--- Material to process ---
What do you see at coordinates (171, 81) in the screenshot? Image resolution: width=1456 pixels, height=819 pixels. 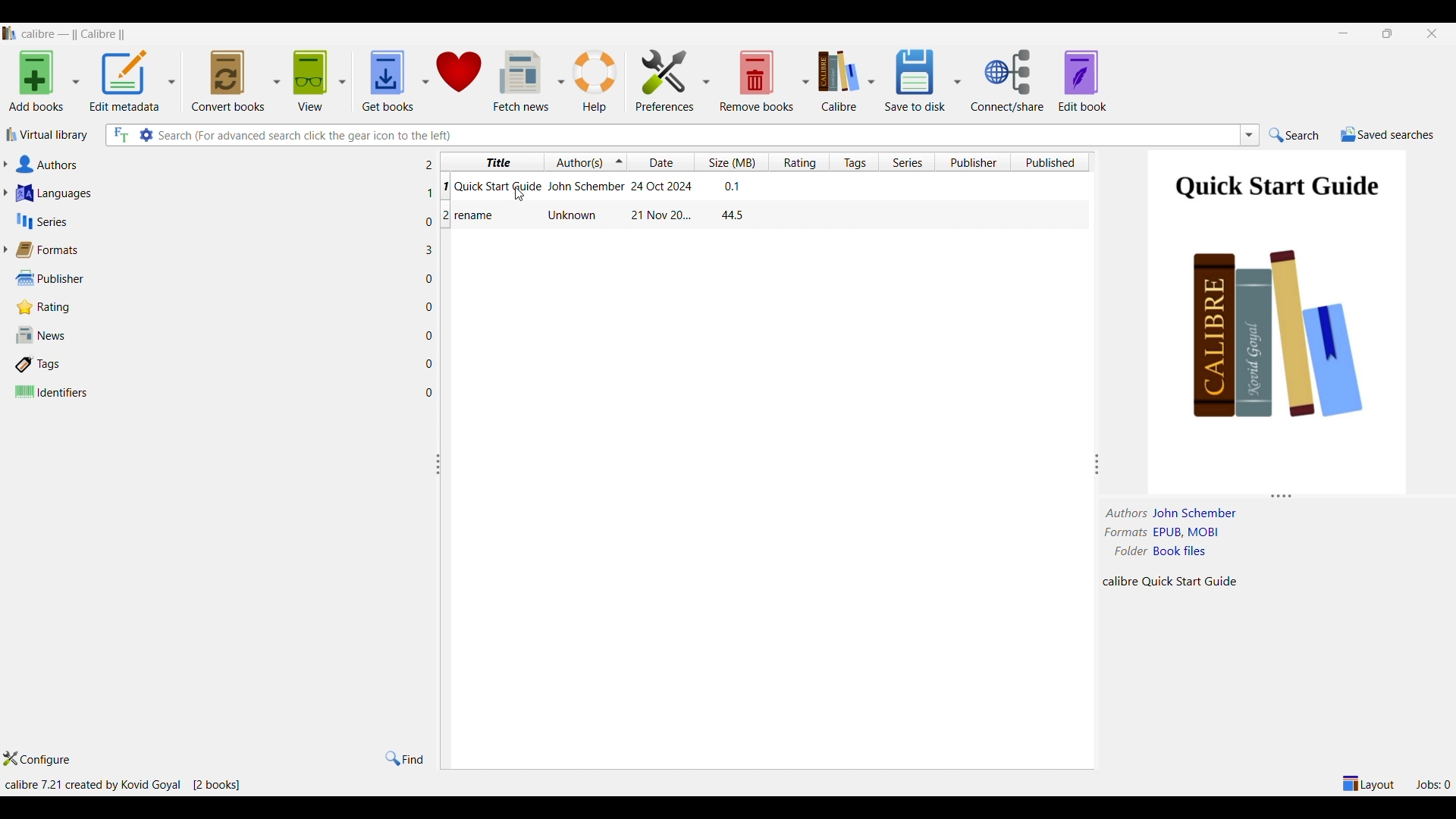 I see `Edit metadata options` at bounding box center [171, 81].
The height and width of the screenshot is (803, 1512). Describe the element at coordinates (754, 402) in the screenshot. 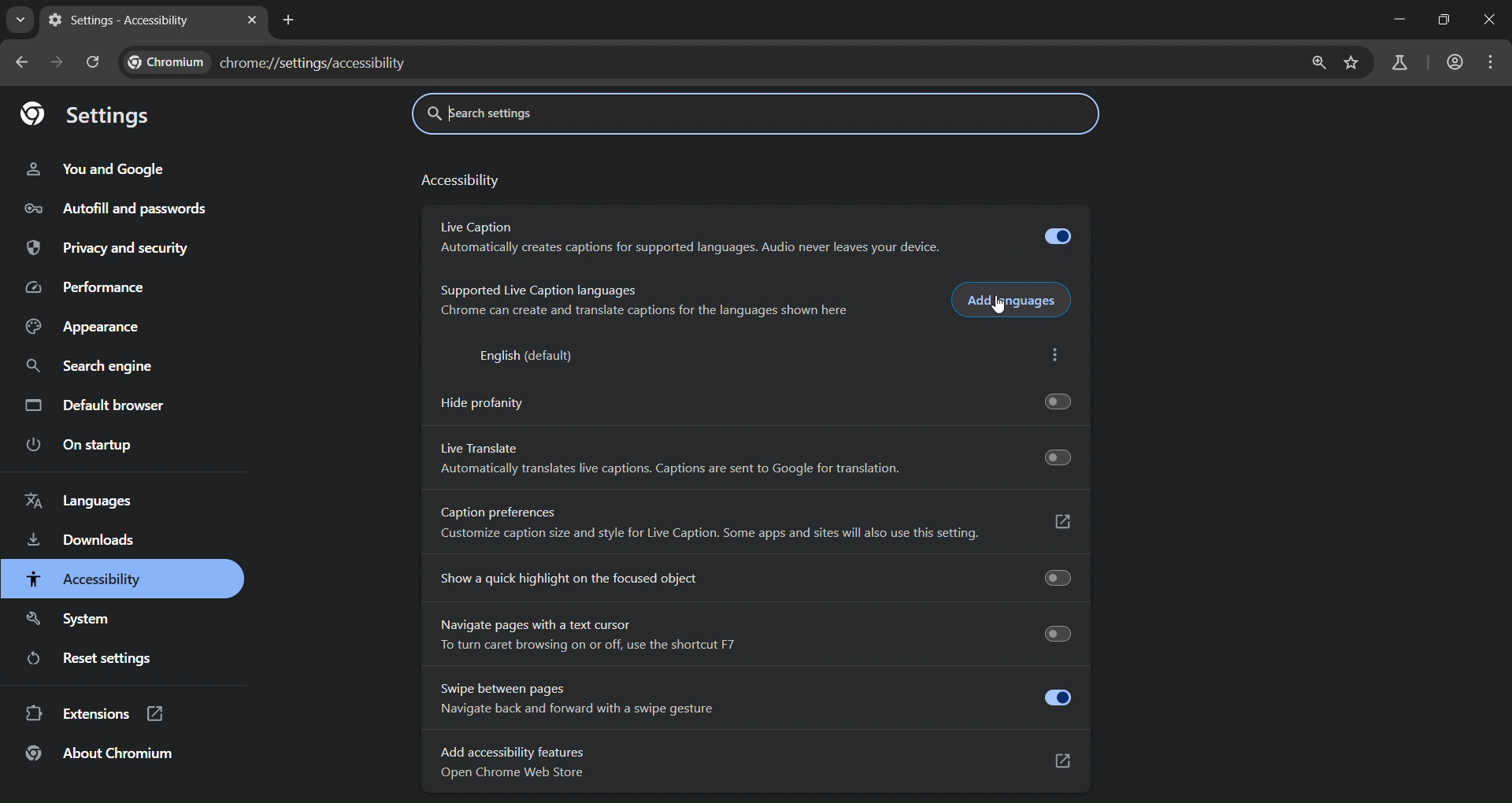

I see `Hide profanity` at that location.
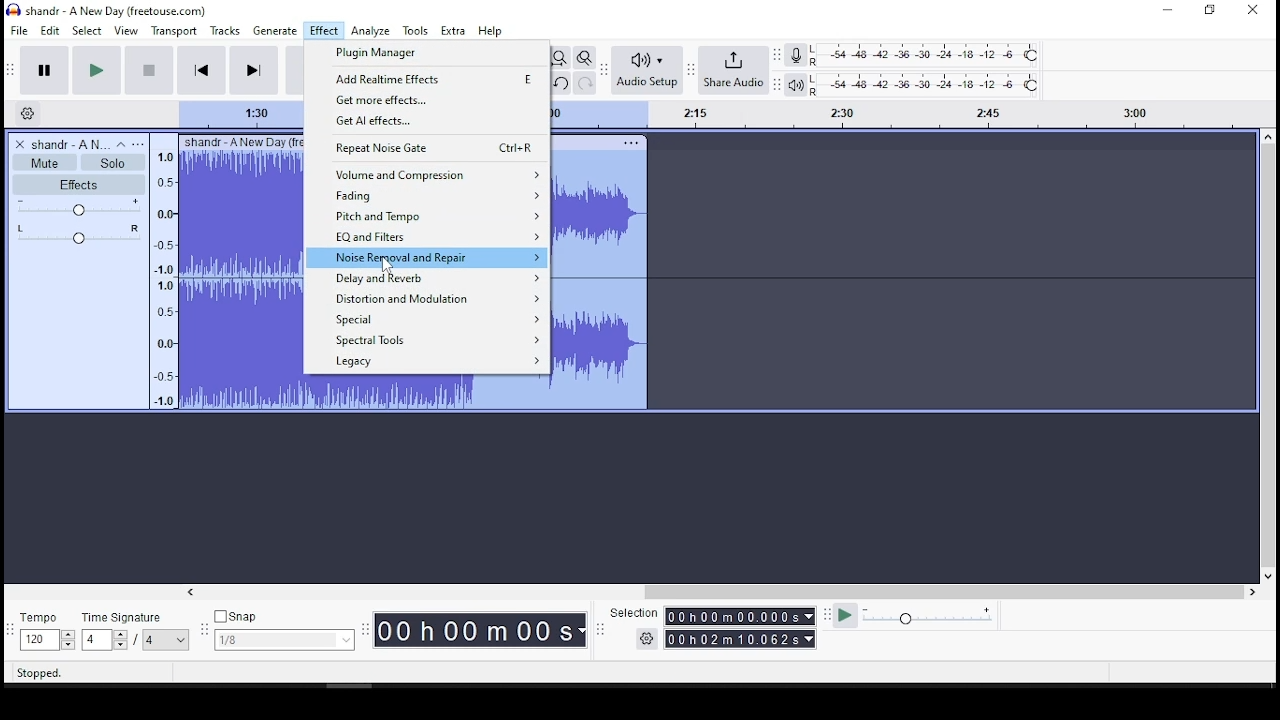 The image size is (1280, 720). I want to click on undo, so click(560, 82).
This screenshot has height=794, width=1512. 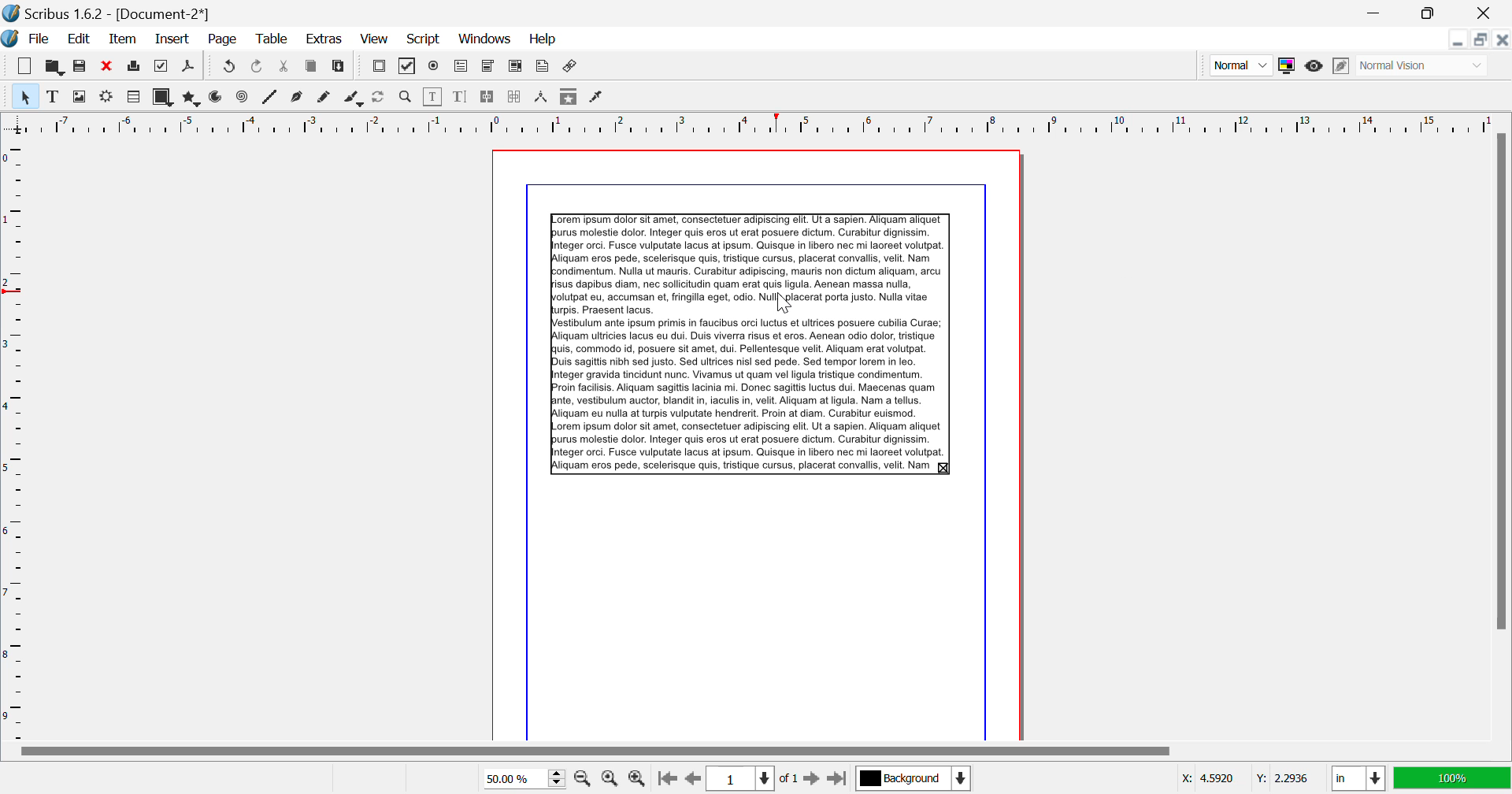 I want to click on Print, so click(x=135, y=66).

--- Objective ---
Please copy out word for word the lines from the line containing "The height and" up to and including the line containing "The image size", leaving out the pictures.

--- Solution to this task ---
The height and width of the screenshot is (803, 1512). Describe the element at coordinates (754, 402) in the screenshot. 

I see `Hide profanity` at that location.
 The image size is (1280, 720). I want to click on undo, so click(560, 82).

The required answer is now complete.